## The request
Format the records below as a numbered list, skipping any blank lines. Include only the lines between the one containing "Ursachen & Auswirkungen" and the one containing "Interaktives Modell Klimaschutz", inclusive.

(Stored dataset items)
━━━━━━━━━━━━━━━━━━━━

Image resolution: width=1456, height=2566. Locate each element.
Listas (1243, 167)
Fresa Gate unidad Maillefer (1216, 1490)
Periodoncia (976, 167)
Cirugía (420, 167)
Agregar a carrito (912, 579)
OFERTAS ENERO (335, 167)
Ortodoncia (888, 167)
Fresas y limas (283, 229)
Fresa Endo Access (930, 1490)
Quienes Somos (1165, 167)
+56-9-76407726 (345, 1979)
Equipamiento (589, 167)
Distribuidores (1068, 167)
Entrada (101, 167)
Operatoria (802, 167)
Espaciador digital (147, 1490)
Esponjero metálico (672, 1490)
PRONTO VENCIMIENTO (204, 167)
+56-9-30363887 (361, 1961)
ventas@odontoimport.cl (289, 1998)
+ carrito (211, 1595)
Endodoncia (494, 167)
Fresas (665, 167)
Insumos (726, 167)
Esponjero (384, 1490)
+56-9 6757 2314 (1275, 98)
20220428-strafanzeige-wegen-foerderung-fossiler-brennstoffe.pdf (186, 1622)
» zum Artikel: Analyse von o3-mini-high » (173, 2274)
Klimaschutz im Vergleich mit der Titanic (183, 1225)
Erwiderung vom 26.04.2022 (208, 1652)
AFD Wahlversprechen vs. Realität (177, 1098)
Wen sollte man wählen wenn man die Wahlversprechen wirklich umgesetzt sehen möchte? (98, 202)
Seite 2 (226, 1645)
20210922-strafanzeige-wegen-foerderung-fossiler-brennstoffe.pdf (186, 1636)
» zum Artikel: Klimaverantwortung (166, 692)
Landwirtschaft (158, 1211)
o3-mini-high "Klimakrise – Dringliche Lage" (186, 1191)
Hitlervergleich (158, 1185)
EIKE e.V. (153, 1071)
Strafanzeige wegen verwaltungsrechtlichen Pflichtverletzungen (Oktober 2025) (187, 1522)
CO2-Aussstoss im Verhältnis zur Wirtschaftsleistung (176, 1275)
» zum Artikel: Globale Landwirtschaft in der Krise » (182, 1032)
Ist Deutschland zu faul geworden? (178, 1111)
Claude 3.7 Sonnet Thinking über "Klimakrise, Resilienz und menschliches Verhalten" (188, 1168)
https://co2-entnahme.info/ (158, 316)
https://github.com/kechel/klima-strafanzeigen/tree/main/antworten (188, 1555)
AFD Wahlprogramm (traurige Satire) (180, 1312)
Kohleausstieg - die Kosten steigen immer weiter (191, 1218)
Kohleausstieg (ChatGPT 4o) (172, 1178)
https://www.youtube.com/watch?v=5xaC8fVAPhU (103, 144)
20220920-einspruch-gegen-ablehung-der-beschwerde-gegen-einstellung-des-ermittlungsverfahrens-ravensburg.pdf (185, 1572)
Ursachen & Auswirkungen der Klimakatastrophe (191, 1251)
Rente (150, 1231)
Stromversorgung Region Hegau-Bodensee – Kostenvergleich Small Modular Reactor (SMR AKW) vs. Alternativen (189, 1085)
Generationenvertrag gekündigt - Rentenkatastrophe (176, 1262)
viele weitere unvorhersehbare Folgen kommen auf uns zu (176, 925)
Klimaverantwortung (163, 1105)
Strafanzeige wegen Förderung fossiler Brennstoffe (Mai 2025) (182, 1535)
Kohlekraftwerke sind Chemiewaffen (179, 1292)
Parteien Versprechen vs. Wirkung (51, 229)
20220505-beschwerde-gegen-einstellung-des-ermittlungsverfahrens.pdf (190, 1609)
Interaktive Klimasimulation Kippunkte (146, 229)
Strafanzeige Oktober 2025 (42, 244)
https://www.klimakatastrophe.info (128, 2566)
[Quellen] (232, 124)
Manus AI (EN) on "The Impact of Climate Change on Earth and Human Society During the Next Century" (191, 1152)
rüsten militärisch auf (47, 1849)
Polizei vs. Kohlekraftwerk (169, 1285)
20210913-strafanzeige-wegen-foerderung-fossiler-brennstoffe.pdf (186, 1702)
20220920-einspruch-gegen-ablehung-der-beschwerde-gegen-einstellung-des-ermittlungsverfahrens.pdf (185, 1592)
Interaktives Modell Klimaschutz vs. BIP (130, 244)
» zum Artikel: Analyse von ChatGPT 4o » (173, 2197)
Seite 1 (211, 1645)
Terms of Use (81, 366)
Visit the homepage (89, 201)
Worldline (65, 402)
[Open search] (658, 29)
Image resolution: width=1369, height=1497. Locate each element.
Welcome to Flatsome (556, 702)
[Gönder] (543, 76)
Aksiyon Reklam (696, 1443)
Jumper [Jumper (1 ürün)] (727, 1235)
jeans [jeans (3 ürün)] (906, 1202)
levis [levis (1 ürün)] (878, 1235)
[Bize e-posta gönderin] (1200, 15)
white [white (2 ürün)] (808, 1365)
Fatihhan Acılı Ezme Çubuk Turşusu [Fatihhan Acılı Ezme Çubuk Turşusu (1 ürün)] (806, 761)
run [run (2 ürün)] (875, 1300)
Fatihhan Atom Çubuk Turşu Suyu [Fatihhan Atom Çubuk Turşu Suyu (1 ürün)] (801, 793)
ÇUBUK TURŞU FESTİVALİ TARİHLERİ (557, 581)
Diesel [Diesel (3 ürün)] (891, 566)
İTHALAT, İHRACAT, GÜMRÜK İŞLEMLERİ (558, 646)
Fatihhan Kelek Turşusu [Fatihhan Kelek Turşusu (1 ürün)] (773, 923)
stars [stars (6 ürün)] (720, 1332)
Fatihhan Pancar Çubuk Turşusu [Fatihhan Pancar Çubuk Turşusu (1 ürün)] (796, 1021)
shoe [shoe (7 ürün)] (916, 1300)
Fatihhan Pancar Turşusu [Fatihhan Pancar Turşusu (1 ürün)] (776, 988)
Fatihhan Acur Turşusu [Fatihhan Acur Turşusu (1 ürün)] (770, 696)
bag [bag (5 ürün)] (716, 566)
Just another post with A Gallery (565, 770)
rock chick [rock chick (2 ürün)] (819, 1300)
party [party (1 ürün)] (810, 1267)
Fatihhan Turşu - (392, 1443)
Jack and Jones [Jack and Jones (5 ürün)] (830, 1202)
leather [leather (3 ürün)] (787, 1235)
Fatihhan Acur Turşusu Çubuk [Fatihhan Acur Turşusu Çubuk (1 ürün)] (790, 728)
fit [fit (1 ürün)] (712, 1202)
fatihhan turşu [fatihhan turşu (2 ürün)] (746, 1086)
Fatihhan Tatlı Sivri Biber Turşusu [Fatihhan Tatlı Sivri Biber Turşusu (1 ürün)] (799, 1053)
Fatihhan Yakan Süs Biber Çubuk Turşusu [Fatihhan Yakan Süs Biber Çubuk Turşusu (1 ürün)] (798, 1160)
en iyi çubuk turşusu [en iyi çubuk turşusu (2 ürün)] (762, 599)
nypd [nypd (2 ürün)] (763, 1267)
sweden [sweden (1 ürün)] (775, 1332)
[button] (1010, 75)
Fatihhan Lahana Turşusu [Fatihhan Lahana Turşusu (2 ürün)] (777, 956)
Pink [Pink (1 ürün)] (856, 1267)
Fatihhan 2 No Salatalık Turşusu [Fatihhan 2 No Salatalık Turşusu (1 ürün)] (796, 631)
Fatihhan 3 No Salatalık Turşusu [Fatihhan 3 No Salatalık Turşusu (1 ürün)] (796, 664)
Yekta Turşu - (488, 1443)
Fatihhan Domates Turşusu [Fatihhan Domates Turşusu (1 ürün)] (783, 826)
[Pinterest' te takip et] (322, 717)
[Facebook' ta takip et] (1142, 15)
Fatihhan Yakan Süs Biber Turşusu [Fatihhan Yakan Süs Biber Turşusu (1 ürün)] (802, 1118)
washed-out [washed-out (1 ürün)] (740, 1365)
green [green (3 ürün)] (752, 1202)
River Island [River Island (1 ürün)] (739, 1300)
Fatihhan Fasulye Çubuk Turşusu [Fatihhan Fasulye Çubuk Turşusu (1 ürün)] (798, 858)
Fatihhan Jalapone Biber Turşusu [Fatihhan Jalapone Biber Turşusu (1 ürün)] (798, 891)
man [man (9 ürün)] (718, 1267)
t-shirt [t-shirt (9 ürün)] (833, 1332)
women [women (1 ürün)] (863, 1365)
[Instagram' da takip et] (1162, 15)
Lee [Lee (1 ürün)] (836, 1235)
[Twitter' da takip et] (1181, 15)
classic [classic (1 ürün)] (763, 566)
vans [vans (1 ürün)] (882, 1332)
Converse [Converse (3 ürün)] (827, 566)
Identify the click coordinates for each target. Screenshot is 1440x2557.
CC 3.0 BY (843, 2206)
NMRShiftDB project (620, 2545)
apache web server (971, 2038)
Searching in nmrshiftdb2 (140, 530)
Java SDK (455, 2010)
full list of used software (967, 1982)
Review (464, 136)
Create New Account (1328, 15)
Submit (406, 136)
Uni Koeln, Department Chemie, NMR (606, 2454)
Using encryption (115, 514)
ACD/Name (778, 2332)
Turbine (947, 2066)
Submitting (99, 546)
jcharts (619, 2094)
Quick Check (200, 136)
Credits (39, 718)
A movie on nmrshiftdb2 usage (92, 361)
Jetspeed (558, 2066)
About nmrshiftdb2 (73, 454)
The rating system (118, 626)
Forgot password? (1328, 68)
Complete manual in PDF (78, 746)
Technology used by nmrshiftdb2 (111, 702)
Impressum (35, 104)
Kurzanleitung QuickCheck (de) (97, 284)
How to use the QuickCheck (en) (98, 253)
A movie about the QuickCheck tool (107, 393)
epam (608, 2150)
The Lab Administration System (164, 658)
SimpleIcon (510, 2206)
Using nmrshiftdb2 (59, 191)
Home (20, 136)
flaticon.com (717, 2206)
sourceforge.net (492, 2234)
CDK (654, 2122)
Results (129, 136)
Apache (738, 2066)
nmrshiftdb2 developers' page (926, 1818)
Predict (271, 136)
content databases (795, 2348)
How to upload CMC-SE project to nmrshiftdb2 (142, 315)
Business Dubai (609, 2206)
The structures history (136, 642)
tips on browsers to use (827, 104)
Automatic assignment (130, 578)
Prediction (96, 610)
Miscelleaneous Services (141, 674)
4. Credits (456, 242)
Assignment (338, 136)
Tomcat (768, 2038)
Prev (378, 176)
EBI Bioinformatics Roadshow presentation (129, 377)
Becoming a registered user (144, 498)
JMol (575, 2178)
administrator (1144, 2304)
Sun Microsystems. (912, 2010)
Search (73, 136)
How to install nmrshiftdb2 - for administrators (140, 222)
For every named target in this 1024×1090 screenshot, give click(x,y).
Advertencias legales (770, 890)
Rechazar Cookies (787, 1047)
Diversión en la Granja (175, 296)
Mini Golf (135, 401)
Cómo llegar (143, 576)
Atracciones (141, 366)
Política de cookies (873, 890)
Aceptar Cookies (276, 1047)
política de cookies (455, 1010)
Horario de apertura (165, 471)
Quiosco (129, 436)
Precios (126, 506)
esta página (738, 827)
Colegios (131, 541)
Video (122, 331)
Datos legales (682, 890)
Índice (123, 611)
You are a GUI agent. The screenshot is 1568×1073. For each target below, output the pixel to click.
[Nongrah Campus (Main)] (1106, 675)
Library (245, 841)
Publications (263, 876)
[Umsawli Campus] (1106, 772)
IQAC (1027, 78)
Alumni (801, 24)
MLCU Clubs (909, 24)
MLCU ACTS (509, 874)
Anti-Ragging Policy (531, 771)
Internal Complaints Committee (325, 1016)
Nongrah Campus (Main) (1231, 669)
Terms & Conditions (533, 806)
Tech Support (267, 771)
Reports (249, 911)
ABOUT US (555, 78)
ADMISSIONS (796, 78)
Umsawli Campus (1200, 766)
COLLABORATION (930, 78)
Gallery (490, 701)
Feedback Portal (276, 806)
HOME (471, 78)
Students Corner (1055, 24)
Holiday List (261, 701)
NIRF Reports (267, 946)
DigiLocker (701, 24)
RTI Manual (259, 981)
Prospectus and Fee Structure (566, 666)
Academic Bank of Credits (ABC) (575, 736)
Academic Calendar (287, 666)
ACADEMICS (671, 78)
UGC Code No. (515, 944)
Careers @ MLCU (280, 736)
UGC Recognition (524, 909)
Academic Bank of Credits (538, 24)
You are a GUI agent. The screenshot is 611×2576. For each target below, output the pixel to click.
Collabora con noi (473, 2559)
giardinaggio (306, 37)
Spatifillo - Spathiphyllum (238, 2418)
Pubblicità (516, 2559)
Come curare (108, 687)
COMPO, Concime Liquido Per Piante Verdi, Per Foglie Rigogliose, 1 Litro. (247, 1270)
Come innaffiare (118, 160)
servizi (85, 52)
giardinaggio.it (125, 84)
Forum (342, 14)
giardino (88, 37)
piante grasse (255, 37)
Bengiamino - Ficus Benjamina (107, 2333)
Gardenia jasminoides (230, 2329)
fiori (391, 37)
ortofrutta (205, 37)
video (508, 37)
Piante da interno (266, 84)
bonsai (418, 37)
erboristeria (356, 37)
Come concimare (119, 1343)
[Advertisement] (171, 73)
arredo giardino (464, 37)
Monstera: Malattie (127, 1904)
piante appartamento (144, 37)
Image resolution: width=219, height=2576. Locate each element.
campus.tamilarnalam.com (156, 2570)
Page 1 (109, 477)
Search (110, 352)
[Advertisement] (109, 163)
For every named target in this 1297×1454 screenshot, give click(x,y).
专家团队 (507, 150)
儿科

━━━━━━━━━━━━━━━━━━━━

## Result below
1. Ursachen & Auswirkungen der Klimakatastrophe (191, 1251)
2. Rente (150, 1231)
3. Stromversorgung Region Hegau-Bodensee – Kostenvergleich Small Modular Reactor (SMR AKW) vs. Alternativen (189, 1085)
4. Generationenvertrag gekündigt - Rentenkatastrophe (176, 1262)
5. viele weitere unvorhersehbare Folgen kommen auf uns zu (176, 925)
6. Klimaverantwortung (163, 1105)
7. Strafanzeige wegen Förderung fossiler Brennstoffe (Mai 2025) (182, 1535)
8. Kohlekraftwerke sind Chemiewaffen (179, 1292)
9. Parteien Versprechen vs. Wirkung (51, 229)
10. 20220505-beschwerde-gegen-einstellung-des-ermittlungsverfahrens.pdf (190, 1609)
11. Interaktive Klimasimulation Kippunkte (146, 229)
12. Strafanzeige Oktober 2025 (42, 244)
13. https://www.klimakatastrophe.info (128, 2566)
14. [Quellen] (232, 124)
15. Manus AI (EN) on "The Impact of Climate Change on Earth and Human Society During the Next Century" (191, 1152)
16. rüsten militärisch auf (47, 1849)
17. Polizei vs. Kohlekraftwerk (169, 1285)
18. 20210913-strafanzeige-wegen-foerderung-fossiler-brennstoffe.pdf (186, 1702)
19. 20220920-einspruch-gegen-ablehung-der-beschwerde-gegen-einstellung-des-ermittlungsverfahrens.pdf (185, 1592)
20. Interaktives Modell Klimaschutz vs. BIP (130, 244)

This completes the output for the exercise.